How to Use uriRegexRewrite
in Istio VirtualService for Regex-Based URI Rewriting
If you’re struggling to use the newly merged regex rewrite feature (uriRegexRewrite
) within your Istio virtual service, don’t worry! The key is understanding how to structure it properly according to the official Istio documentation.
Here’s an updated version of your VirtualService manifest that demonstrates the correct usage:
apiVersion: networking.istio.io/v1beta1
kind: VirtualService
metadata:
labels:
app.kubernetes.io/instance: authserver-webapi
name: authserver-webapi
spec:
gateways:
- default
hosts:
- "auth.example.com"
http:
- match:
# Match the base URI and any additional path segments after '/captcha-srv/' should be rewritten to just their contents, i.e., "/v1", "-/foo".
uri: /captcha-srv(/|$)(.*)
rewrite:
uriRegexRewriteMatch: { regexp: "^\/captcha-srv((\/)|$)([^/\n]*)*" } # Define a regular expression for the match. Matches '/captcha-srv/' and everything after it until reaching either another slash or end of line which would indicate no additional path segments are present.
uriRegexRewrite: { rewrite:/\3 # The third group in regex (parenthesized part within `()`) corresponds to the matched content without trailing '/captcha-srv'. This will be rewritten directly as `/v1`, for example, when a request comes like "/captcha-service/foo".
route:
- destination:
host: captcha # Specify where this rewrite should go. Assume 'captcha' is your service name hosting the actual content (without redirect).
port:
number: 80 # The TCP port on which Istio proxy listens for traffic going to services behind it, typically HTTP/HTTPS ports are used here when dealing with external applications like Nginx.

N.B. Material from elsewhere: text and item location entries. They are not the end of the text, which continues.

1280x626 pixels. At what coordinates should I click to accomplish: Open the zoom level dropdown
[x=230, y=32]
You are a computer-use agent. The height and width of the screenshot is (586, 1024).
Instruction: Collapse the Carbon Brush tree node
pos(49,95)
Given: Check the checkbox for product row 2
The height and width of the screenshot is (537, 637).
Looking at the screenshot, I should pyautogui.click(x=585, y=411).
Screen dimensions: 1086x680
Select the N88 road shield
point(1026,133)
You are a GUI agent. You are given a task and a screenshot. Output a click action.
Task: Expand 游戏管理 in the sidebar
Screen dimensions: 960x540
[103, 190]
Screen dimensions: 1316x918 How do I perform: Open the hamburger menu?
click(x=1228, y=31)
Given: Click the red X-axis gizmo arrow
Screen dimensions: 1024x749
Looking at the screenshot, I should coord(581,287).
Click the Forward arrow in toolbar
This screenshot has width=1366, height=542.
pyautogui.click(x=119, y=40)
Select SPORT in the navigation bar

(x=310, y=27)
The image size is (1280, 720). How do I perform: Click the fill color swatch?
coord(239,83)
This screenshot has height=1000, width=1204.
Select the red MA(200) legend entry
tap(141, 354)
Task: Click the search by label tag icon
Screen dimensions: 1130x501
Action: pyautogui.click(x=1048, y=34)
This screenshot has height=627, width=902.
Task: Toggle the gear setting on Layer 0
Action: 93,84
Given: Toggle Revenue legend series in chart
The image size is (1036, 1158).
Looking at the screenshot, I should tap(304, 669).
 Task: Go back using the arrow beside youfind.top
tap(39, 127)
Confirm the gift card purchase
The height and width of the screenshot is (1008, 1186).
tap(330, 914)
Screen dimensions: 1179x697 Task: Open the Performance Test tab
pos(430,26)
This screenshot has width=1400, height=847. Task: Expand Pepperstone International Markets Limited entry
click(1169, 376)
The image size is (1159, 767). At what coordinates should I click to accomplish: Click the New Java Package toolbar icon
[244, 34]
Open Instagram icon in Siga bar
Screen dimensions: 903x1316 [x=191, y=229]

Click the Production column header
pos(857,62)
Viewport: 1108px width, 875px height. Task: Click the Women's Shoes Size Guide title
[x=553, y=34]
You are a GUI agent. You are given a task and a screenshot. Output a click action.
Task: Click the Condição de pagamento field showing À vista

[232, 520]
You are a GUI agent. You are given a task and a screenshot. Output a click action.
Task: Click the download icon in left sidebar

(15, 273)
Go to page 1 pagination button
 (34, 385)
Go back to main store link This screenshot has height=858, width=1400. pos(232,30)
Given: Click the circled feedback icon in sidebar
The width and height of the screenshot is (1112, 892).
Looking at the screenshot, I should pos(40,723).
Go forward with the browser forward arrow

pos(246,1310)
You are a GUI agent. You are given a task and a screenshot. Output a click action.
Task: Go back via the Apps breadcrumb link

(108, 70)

Here’s what each part does based on the provided content and instructions from official documentation:
-
apiVersion
: Specifies that this configuration is using Istio v1beta1 VirtualService specification (please refer to Istio API for updates). -
kind
– Indicates the resource type, in our case a VirtualService which defines routing rules within an environment with service discovery and load balancing provided by Istio’s mesh network capabilities. -
The structure under ‘spec’, includes:
- A reference to your gateway (if one is configured), otherwise using
default
.
- A reference to your gateway (if one is configured), otherwise using
-
Under the HTTP traffic configuration, you specify a regex match pattern for URLs that need rewriting and then rewrite them with proper indentation as required by Istio YAML schema. Here we’ve specified
/captcha-srv(/|$)(.*)
which means any URL starting with this prefix should be matched regardless of what follows it (denoted using$()
group).-
The
uriRegexRewriteMatch
specifies the actual regular expression to match against incoming requests, capturing necessary parts for rewriting. Here{ regexp: ... }
defines a literal string as our complex Regex pattern—note that this example assumes your service name has ‘captcha-srv’ and expects at least one additional path segment after it (if any). -
The
uriRegexRewrite
directive then takes what was captured by the regex within its parentheses (\3
) as a template for our rewrite. This is where we strip away anything before/captcha-srv/
and retain only necessary segments, which Istio will use to redirect traffic correctly when requests come in with such URLs (e.g., rewrites “/capthappy” into just “v1”).
-
This setup ensures that incoming requests are matched against the specified regex pattern then processed through a rewrite mechanism where captured portions of URIs determine their final routing, effectively transforming them as required for your application logic—with Istio doing all heavy lifting behind scenes. Remember to align with official documentation and adjust configurations based on real service naming conventions and expected URL structures within the mesh network environment you’m deploying in.
By following these examples precisely, requests arrive at /captcha-service
will be correctly redirected internally without alteration of protocol or ports (unless specified), ensuring a seamless flow through your application stack as intended by Istio with its robust routing capabilities enhanced for service discovery and load balancing. Always double-check the current version’se specifications in Istio Documentation before applying these configurations to match them up against evolving API versions or feature sets available at your time of deployment.